-- YOUR GOAL --
Only the lines from the one with "Click the Mensajes chat icon" through the end of the material are wanted, copied exactly and with the pictures left out.
=== DATA SHOWN ===
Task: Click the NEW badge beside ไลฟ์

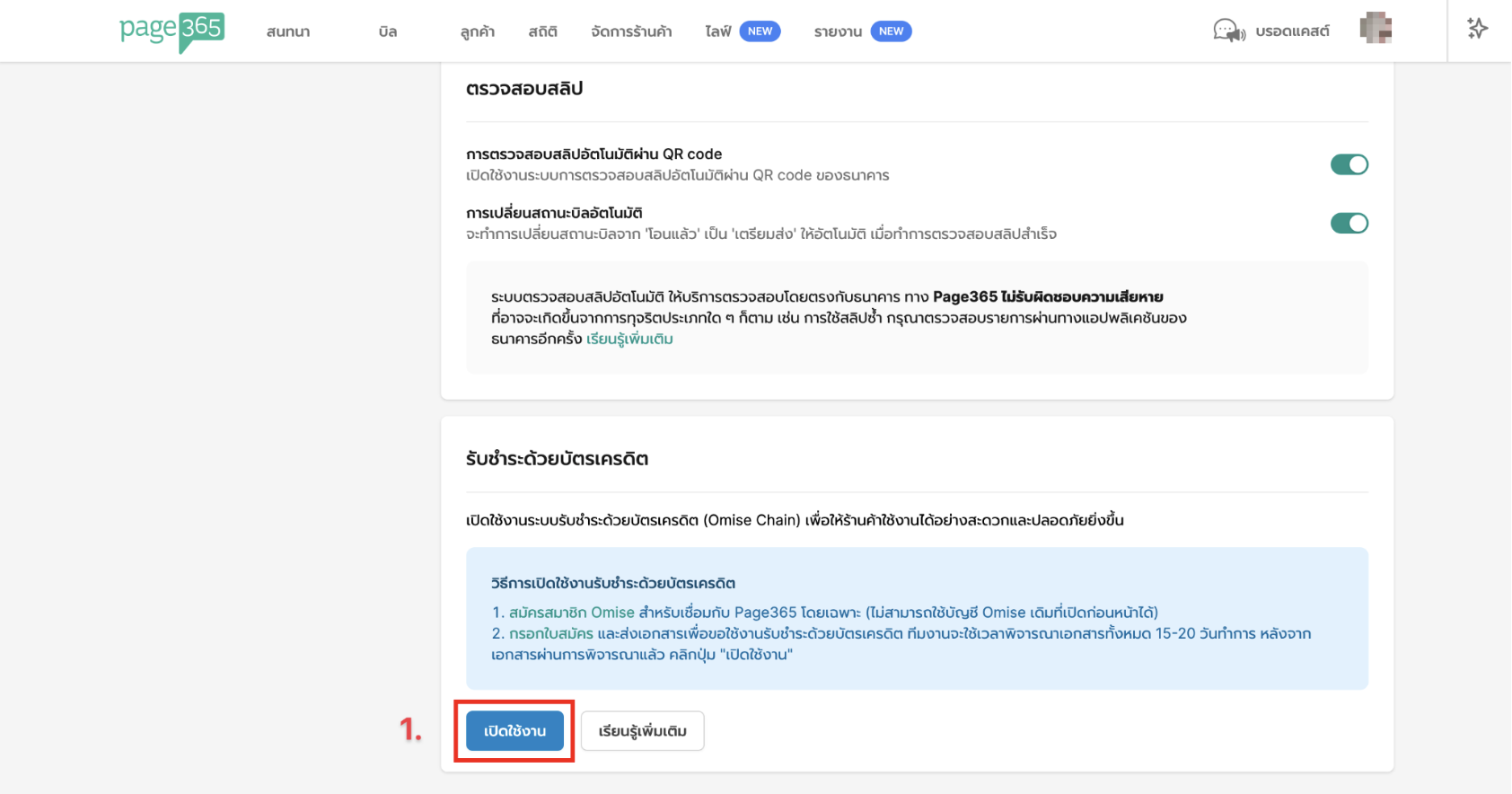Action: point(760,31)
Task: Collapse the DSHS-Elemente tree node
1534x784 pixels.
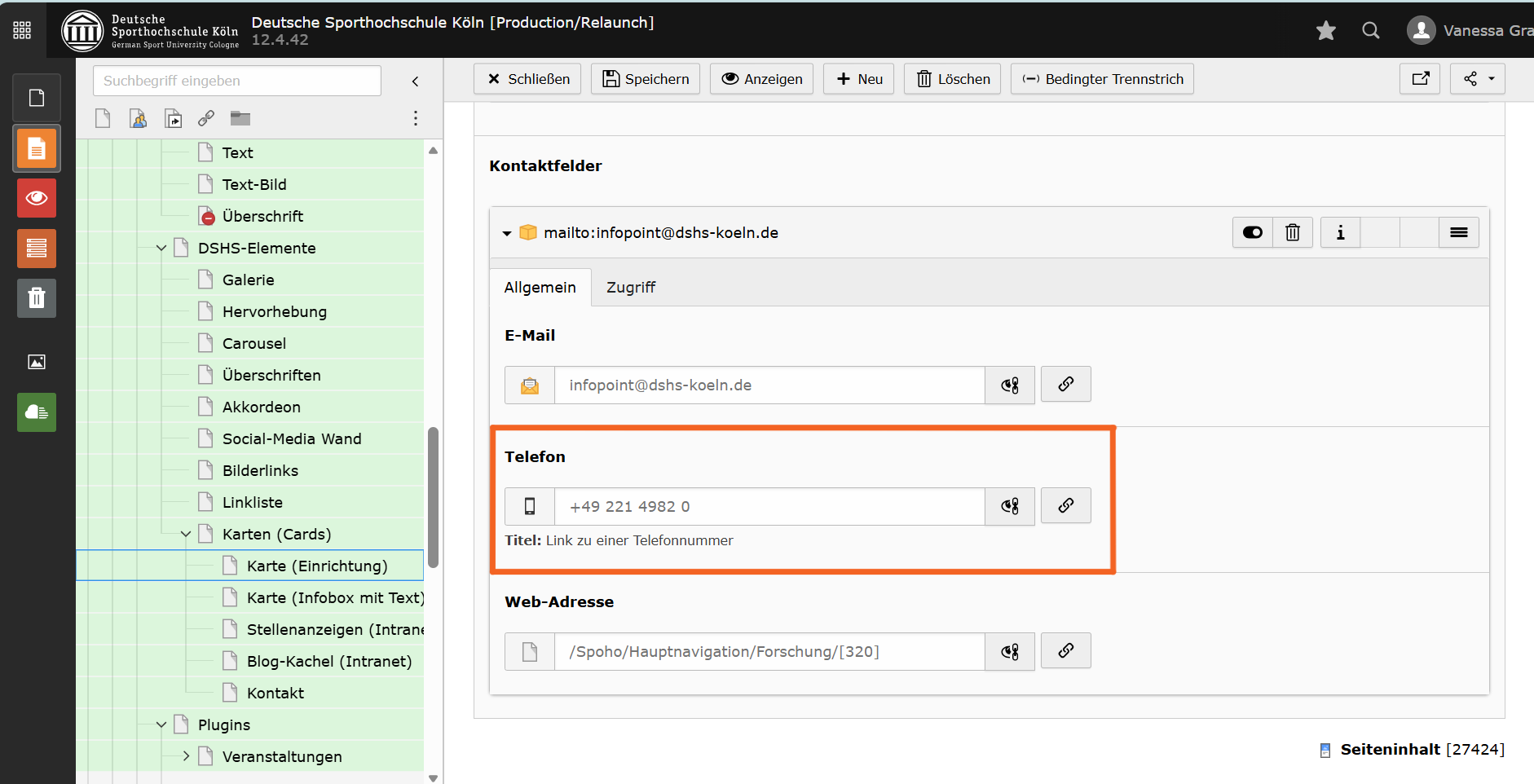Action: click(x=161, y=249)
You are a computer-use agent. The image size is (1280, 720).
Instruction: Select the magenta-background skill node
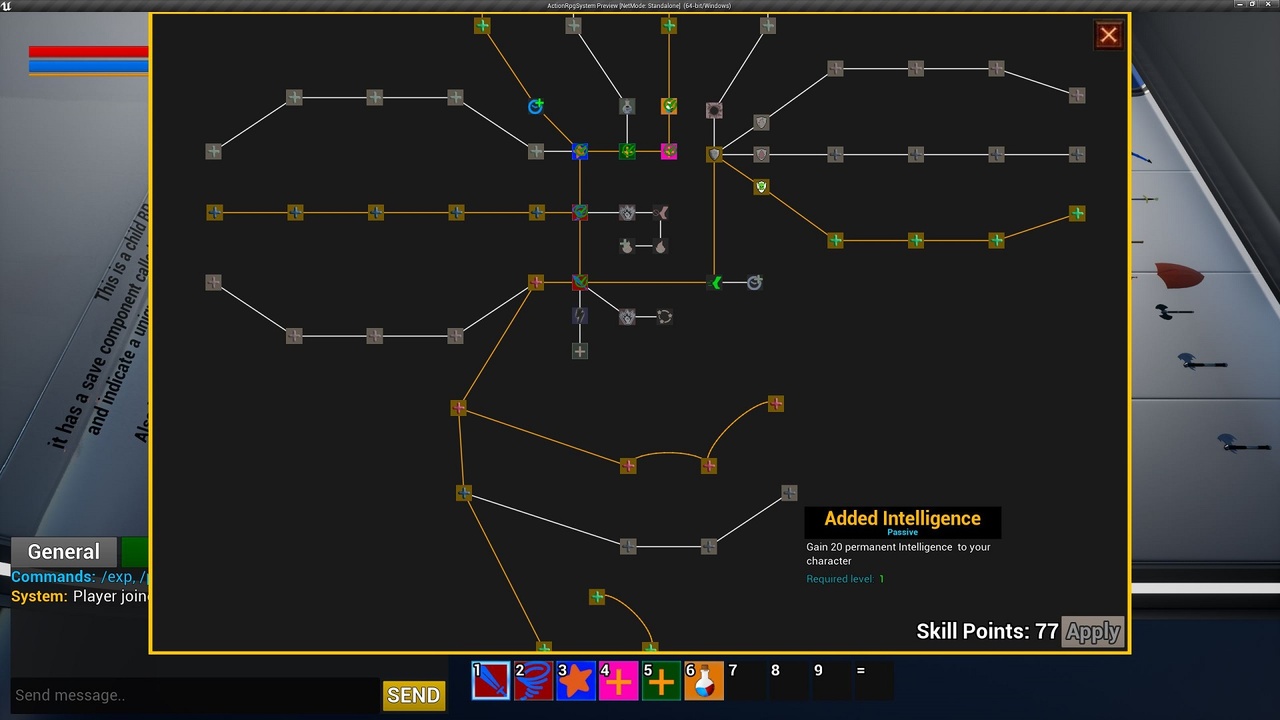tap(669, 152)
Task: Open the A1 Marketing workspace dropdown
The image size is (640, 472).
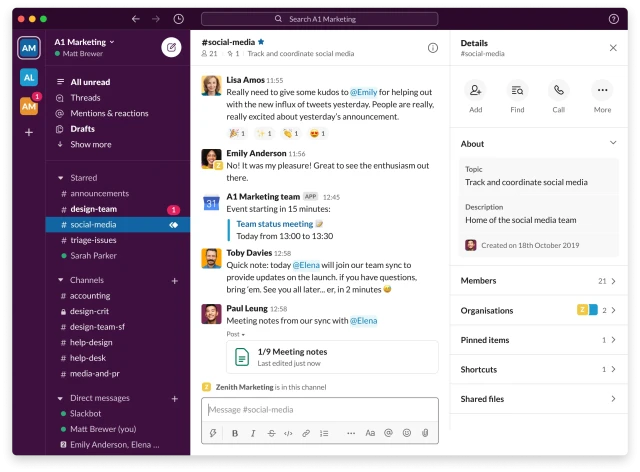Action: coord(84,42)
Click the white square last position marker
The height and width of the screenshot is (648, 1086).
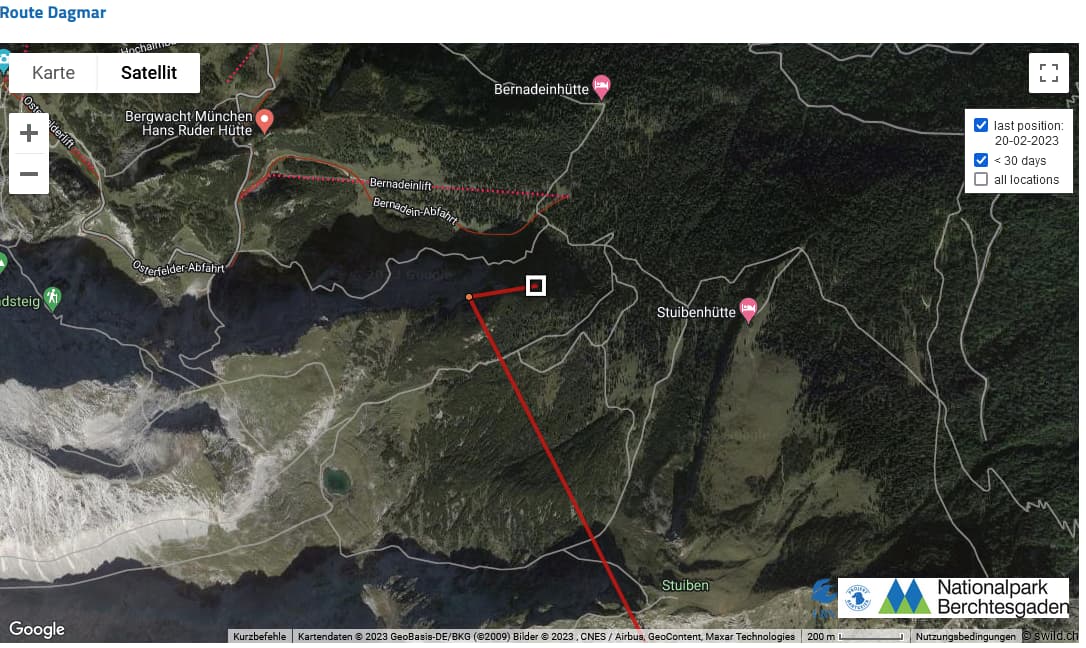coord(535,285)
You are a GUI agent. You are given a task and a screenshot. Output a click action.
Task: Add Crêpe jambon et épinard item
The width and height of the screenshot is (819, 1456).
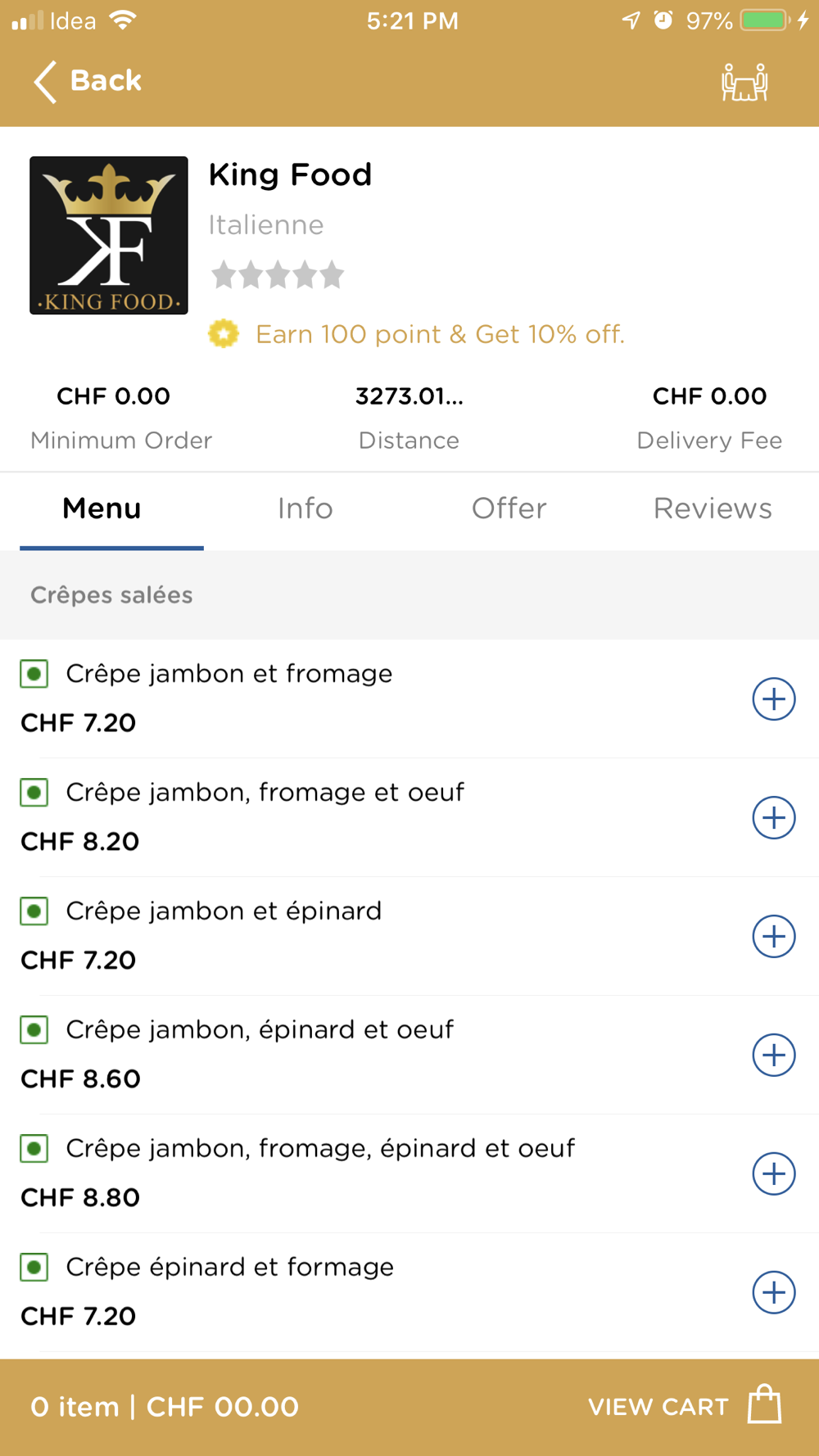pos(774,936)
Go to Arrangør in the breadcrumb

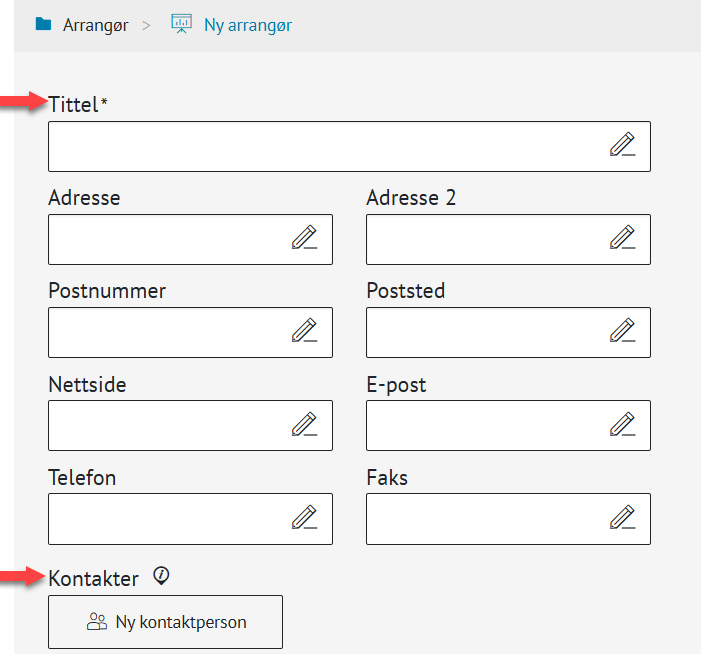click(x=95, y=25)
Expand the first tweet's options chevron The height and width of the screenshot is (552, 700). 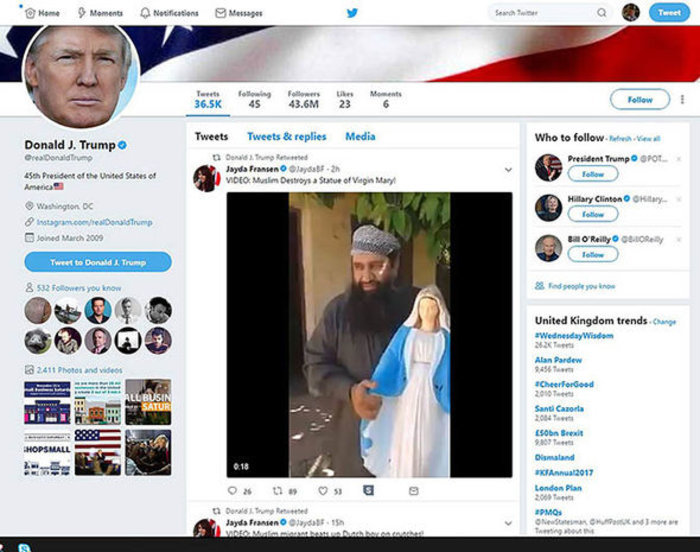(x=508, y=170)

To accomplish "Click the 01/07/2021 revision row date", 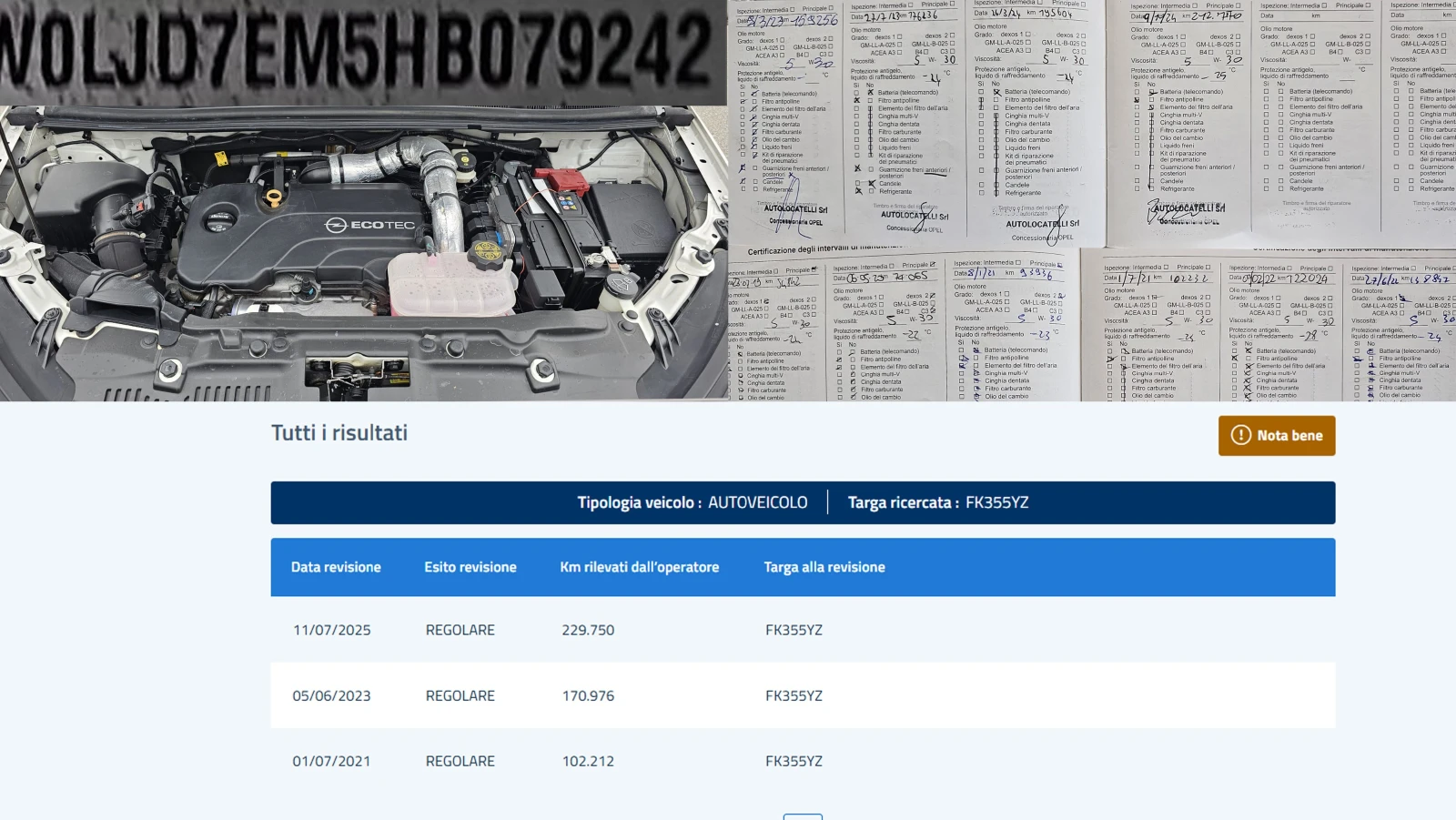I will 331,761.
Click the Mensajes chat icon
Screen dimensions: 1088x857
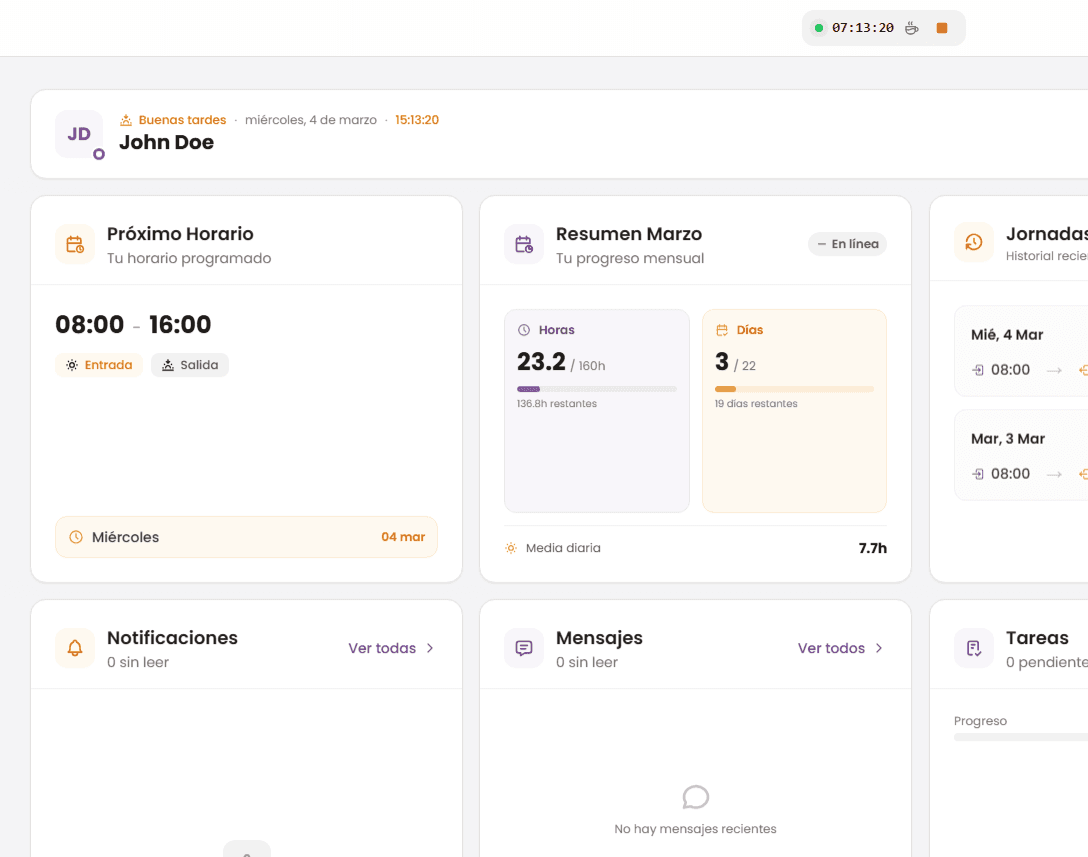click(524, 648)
===
-- RESPONSE AREA --
Click the Mensajes chat icon
Screen dimensions: 1088x857
click(524, 648)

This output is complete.